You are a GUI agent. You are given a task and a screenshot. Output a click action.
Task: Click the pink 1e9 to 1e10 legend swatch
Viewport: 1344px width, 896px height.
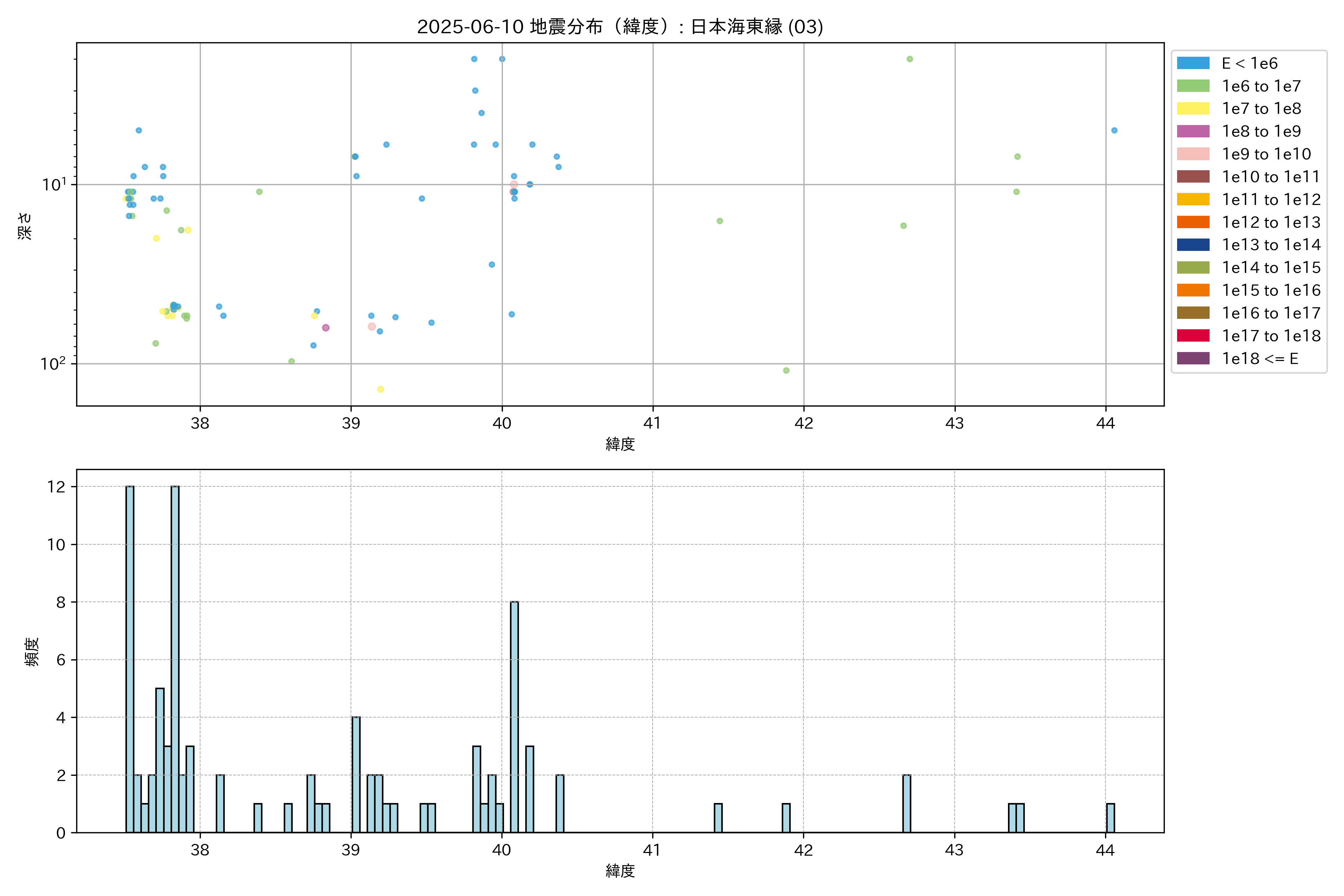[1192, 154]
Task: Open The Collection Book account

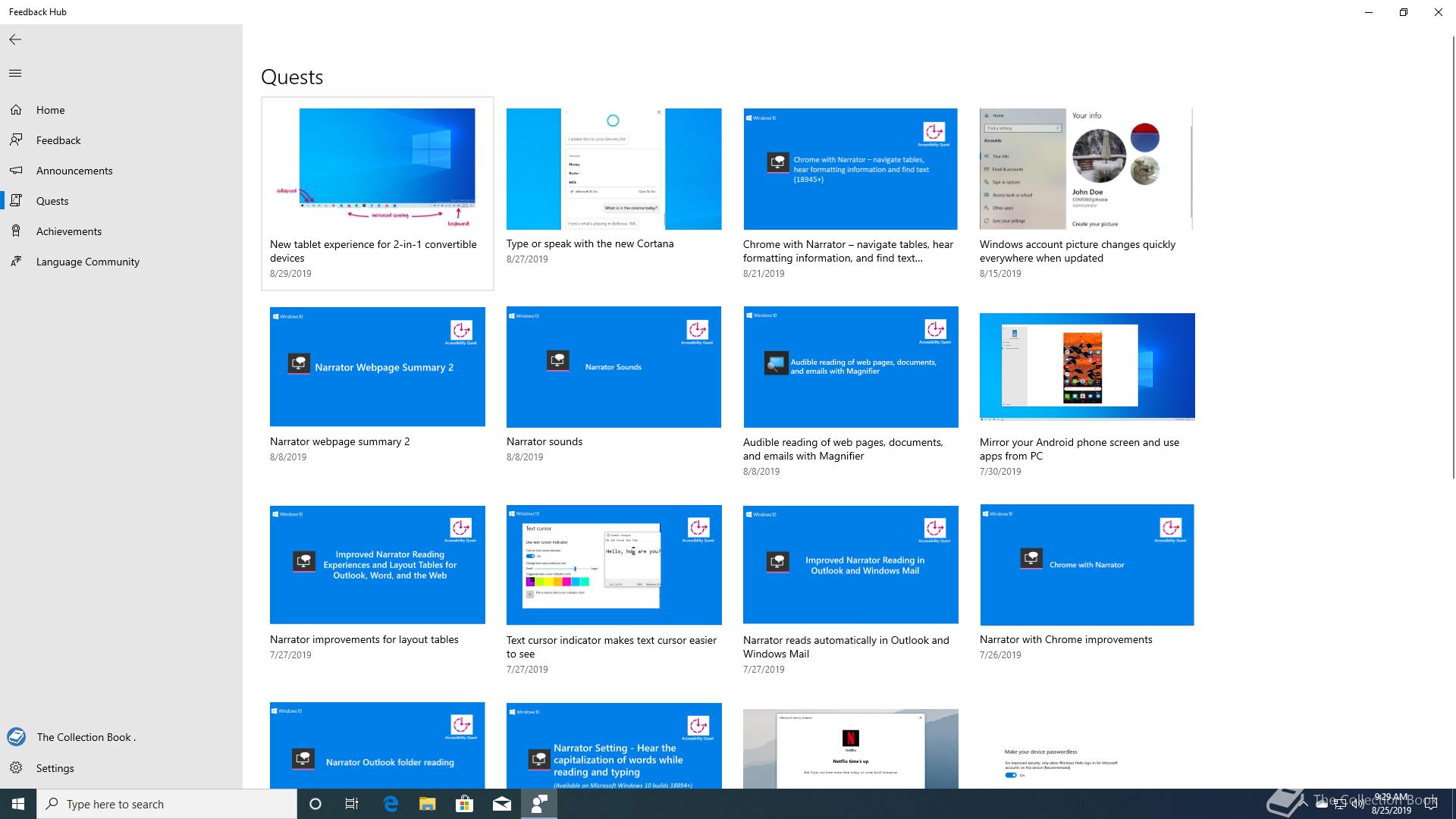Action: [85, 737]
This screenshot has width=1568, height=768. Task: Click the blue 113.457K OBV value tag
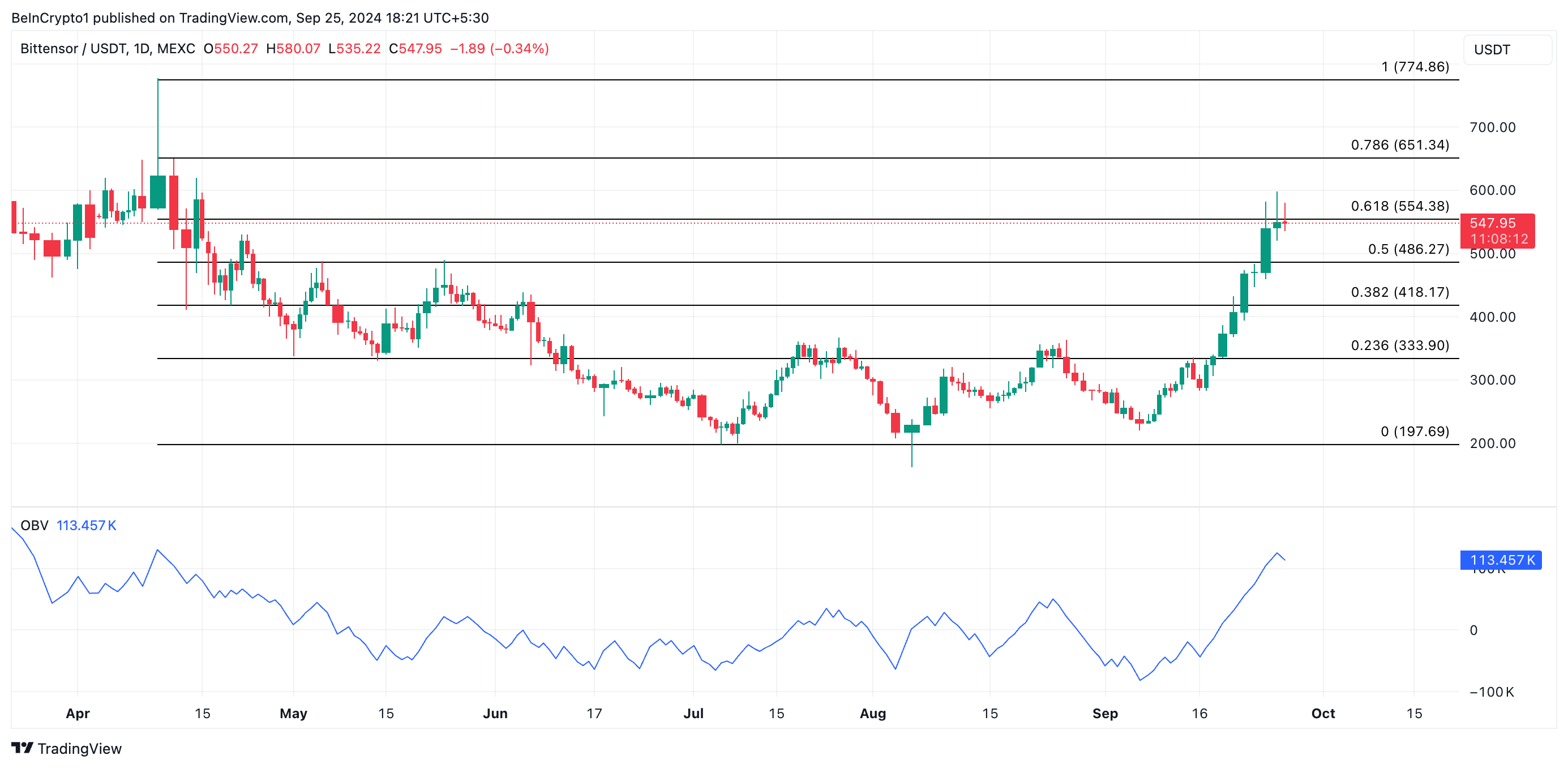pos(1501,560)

+--

PROBLEM DESCRIPTION
Except for the pictures, copy the material above exactly.

REPLY TO THE EXERCISE
You are a GUI agent. You are given a task and a screenshot. Output a click action.
Task: Click the pink 1e9 to 1e10 legend swatch
Viewport: 1344px width, 896px height.
[1192, 154]
Task: Open The Collection Book account

Action: [85, 737]
This screenshot has width=1568, height=768. Task: Click the blue 113.457K OBV value tag
pos(1501,560)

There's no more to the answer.